I Went to the ELAN School by Cristine Martino Slingerland
Thank you Morgan Mitchell for courageously telling your story. I totally agree with you that Elan is not the place to send your children. My parents were clueless and to this day, not that I bring it up anymore, they shut down anytime I bring up what happened to me there. My mother one time said, “I know you went through hell there, but as horrible as it was, at least it saved your life.” Really? I am alive in spite of Elan. I came to the realization after 15 months at Elan, countless general meetings, and being shot down nine times, that I was the only one that was going to save my own life.
It was July of 1981 and I was scrubbing the bathroom floor in a costume that made me look like a mental patient. Earlier that day I was given a general meeting and I was told that the house was sick of me. My biggest offense was cracking jokes and clowning around. Joking around and finding humor in the horror that was Elan made being there bearable, or at least it kept me sane. I mean who could stare at a corner for hours at a time without looking away. And, GOD forbid you did, someone would scream Cris Martino Stupid, Stare at the Corner! If I took that seriously, I would have lost my mind. Once Mark Rosenberg threw me in the boxing ring for laughing at a general meeting. He announced to everyone as he threw me in the ring with these three hefty women, that they were going to beat the guilt out of me.
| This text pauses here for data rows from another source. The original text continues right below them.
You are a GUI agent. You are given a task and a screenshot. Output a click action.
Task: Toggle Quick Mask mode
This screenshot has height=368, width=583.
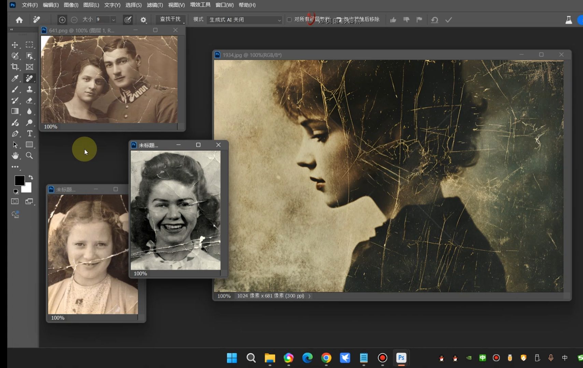tap(15, 201)
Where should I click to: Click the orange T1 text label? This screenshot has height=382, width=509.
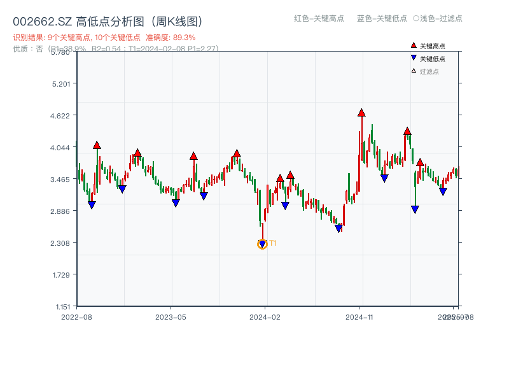273,243
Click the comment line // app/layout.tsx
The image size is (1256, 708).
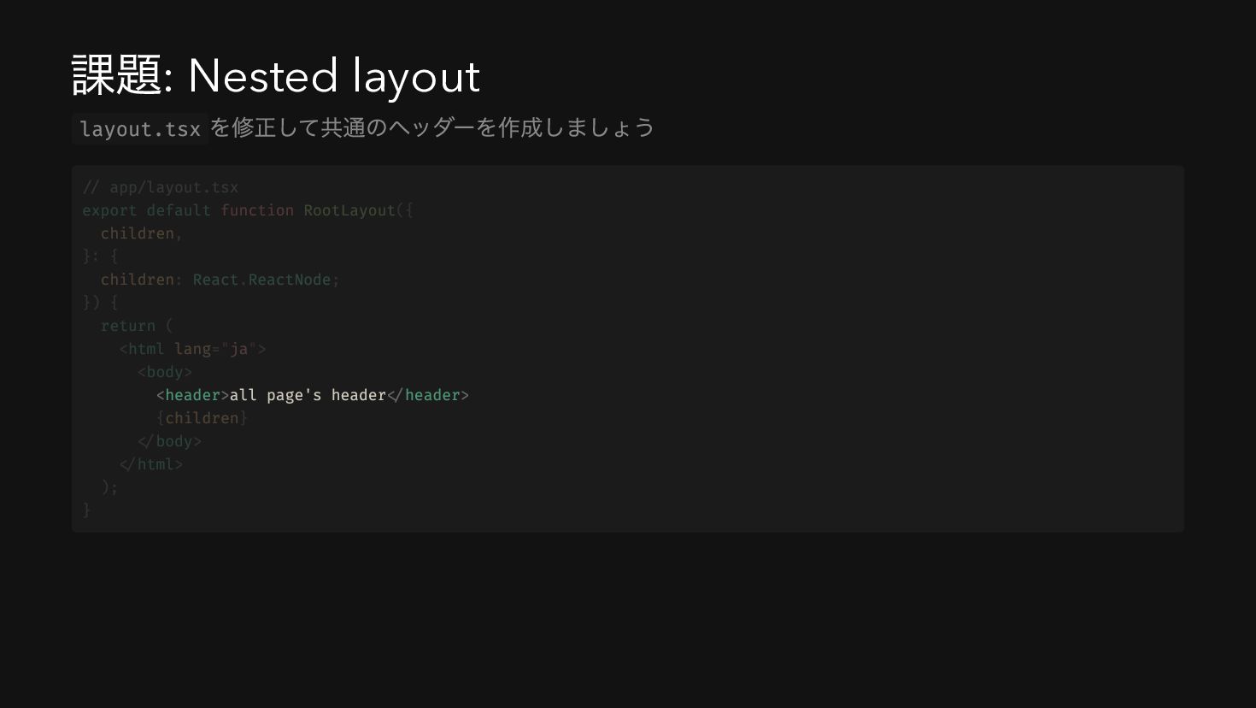pyautogui.click(x=161, y=187)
Getting back to the story, I was thrown out of my house, dressed in a lunatic costume, and I had to do hard labor outside lifting rocks, and digging holes. I was not allowed to speak to anyone, and I ate my meals outside. I had a resident personal overseer who watched me. At night I scrubbed pots and pans in the big house, and I slept on a mattress in the bathroom. That day it was raining outside so my personal overseer asked the director of the house what to do with me, she said I could care less, throw her in the bathroom. So there I was seventeen years old scrubbing the bathroom door seriously weighing the options of splitting or killing myself. In my mind I was not going to live through this “learning experience.” So, I held my breath. In my seventeen year old mind, I am going to hold my breath, pass out and die. NOT! I kept letting go. I figured it was a sign I wanted to live. Next, I explored splitting. Where is a seventeen year old with no high school education dressed in shorts and laceless sneakers going to go? I will run through the back woods, get to a main road and hitch hike. To where? Where am I going? I am a walking advertisement for vulnerability and take advantage of me. Sadly, many years later, a girl my age did the same thing, got a ride from a trucker and was killed. I had enough sense to know that I did not want that life or lack of it for myself. It was at that point that I realized I was the only who could save my own life and get myself out of there.
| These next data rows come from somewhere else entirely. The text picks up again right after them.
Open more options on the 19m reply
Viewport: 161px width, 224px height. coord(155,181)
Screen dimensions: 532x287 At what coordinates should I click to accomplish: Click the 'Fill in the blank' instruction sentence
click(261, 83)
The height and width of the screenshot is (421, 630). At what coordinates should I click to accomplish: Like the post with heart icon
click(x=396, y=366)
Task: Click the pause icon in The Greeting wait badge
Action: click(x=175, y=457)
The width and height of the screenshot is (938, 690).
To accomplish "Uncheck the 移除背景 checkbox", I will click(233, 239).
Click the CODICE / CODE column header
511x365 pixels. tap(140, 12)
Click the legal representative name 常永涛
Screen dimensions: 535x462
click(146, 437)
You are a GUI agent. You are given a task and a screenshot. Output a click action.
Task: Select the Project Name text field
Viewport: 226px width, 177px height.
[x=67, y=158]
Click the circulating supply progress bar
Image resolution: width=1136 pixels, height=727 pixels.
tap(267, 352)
I lived through that learning experience for two weeks. I am grateful to the humane personal overseers who would talk to me, and let me rest once in a while. Although I know Joe Ricci was not a saint, it was he who took the time to talk to me and tell me I was not crazy. He was the one who told our director to end this “learning experience.” Thanks to the help of Joe, I was out of that place in nine months.
So here I am a 47 year old woman who is writing about something that happened 30 years ago. ELAN HAS LEFT ITS SCARS! This is just one in many horrific incidents that I either directly experienced or witnessed the hell of someone else’s horror. Even after 30 years I still have nightmares about that place. Anytime I hear the name, or read a story like Morgan’s it resonates so deep in me. WE ARE TRUE SURVIVORS. Sadly, there were many who walked our path and did not survive.
I am so grateful to all of you who have told your stories, and for starting this page. It is so healing to have a place to write, and express myself. It is difficult to articulate to those who have not been there what it was like to live through it. For people like my husband, it is just too painful to listen to. Thank you to all of you who are reading this, and for giving me space to show my unhealed wounds to give them the light and air they so richly crave.
For those of you who are part of the Core campaign who are publishing these stories, you have my permission to publish this or anything else I have written on the various Elan web sites. I have written comments on I WENT TO THE ELAN SCHOOL.